16) [mesures diplomatiques à prendre vis-à-vis des Belges et des Néerlandais]
17) Renforcement de l'artillerie antiaérienne depuis le front oriental aussitôt que l'aviation ennemie y aura été détruite.
Quelques commentaires :
- Halder s'exagère le potentiel français. Celui-ci, à l'issue de la mobilisation, le 17 septembre 1939, sera de 88 divisions et une quinzaine de brigades de forteresse, et non de 106 divisions. Qui plus est, un volume non négligeable d'une quinzaine de ces divisions seront encore en Afrique du nord !
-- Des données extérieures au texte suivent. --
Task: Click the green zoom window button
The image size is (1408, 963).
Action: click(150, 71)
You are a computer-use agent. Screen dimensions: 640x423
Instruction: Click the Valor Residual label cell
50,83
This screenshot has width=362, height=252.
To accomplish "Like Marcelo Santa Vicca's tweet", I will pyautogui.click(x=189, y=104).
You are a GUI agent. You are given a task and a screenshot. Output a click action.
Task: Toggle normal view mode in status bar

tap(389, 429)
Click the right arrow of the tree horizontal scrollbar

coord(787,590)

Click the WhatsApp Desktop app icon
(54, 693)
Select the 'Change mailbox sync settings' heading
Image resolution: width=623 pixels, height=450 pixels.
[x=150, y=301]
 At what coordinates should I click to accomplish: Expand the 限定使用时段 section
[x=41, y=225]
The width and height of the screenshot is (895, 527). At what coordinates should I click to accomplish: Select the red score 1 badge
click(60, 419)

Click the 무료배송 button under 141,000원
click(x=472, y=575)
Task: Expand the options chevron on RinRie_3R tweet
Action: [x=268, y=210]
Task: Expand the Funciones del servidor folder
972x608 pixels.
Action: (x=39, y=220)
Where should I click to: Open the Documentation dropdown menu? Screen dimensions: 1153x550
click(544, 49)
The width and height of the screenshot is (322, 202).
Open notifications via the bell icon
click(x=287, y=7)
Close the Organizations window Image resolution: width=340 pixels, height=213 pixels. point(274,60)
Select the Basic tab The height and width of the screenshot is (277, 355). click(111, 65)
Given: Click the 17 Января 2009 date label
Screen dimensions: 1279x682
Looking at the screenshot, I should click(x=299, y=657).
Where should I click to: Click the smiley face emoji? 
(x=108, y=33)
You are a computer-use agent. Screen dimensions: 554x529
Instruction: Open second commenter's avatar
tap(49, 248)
- il s'exagère aussi la rapidité avec laquelle l'armée française mobilise, et avec laquelle elle sera décidée à prendre des initiatives offensives ;
- je ne vois pas quelqu'un d'inquiet. S'il pointe des vulnérabilités (en artillerie et en antichars), elles sont très localisées dans le secteur de la 5. Armee (c'est-à-dire dans le secteur d'Aix-la-Chapelle, vis-à-vis des frontières belge et néerlandaise). Il ne parle à aucun moment du secteur du Rhin ou de celui de la Sarre, ce qui semble indiquer qu'il n'y prête guère d'importance, donc que la menace y est très faible. Qui plus est, il propose de remédier avec des corrections légères (étendre les positions défensives face à la frontière néerlandaise ; prélever quelques groupes d'artillerie sur la force "Weiss"), ce qui montre bien que l'inquiétude que ces vulnérabilités suscitent est très modérée.
Je ne vois pas pourquoi Halder se montrerait plus détendu que n'importe quel membre de la haute Generalität à quinze jours du déclenchement des hostilités. Ce qui me laisse penser que les Allemands n'accordaient que peu d'importance, à brève échéance, aux actions françaises. Bien sûr, un général déployé sur le Westwall pouvait se montrer plus impliqué et soucieux, mais si la tête pensante de l'armée allemande d'alors ne cède pas à la panique - c'est tout le contraire ! - on peut penser que les Allemands en général attribuaient peu de "fighting spirit" à l'armée française, du moins peu d'intentions offensives initialement.